Records from a dataset

*-*-*

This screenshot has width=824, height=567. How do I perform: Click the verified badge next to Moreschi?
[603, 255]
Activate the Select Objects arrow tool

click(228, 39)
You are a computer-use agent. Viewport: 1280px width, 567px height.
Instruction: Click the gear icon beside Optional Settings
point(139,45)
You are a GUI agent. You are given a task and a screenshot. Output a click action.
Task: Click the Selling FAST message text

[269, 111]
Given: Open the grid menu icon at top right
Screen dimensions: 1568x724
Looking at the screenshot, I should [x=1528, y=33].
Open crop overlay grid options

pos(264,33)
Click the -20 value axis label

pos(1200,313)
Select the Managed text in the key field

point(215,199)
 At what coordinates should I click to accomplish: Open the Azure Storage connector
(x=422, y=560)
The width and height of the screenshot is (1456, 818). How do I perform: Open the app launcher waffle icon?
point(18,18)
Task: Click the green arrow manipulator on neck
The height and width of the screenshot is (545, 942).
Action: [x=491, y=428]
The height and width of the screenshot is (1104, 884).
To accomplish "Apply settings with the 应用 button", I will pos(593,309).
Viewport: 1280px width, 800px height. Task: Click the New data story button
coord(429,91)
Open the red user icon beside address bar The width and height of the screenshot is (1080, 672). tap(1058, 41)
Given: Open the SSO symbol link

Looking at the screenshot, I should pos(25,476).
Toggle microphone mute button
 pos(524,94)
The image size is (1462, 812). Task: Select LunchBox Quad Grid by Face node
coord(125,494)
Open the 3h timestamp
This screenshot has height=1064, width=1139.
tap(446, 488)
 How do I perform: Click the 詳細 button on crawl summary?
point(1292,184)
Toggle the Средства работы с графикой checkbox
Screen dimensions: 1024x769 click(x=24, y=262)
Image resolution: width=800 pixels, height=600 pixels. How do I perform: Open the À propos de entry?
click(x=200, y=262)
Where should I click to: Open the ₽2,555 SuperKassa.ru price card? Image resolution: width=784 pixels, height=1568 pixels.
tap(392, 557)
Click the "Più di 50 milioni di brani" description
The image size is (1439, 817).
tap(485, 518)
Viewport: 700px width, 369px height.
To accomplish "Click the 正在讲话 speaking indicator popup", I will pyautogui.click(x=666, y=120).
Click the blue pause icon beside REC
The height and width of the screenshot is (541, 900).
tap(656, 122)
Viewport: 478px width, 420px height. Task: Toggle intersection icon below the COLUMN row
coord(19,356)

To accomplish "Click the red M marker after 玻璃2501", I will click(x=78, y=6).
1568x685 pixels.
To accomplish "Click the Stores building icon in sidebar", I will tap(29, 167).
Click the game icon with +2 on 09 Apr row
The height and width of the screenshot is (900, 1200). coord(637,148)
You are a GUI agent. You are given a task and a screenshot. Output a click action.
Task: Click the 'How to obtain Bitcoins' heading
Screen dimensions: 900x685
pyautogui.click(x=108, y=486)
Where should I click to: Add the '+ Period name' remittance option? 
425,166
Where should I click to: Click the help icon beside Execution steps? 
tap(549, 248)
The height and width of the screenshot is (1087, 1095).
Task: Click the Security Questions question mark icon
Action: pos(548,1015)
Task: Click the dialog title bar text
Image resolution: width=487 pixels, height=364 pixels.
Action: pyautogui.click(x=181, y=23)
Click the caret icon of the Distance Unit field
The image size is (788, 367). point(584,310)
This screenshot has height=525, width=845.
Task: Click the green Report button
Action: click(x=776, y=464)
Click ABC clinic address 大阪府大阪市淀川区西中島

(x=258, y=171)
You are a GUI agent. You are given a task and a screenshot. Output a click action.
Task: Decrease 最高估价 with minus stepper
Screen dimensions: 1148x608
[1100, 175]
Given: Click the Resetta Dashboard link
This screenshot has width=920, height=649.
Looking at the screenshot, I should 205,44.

*-*-*

* TASK TO CARRY OUT: Out of the entries above, write out only the lines between the line holding "Image resolution: width=487" and the line holding "Given: Click the Resetta Dashboard link", inclusive, each exactly as given.

* SOLUTION FOR THIS EXERCISE:
Image resolution: width=487 pixels, height=364 pixels.
Action: pyautogui.click(x=181, y=23)
Click the caret icon of the Distance Unit field
The image size is (788, 367). point(584,310)
This screenshot has height=525, width=845.
Task: Click the green Report button
Action: click(x=776, y=464)
Click ABC clinic address 大阪府大阪市淀川区西中島

(x=258, y=171)
You are a GUI agent. You are given a task and a screenshot. Output a click action.
Task: Decrease 最高估价 with minus stepper
Screen dimensions: 1148x608
[1100, 175]
Given: Click the Resetta Dashboard link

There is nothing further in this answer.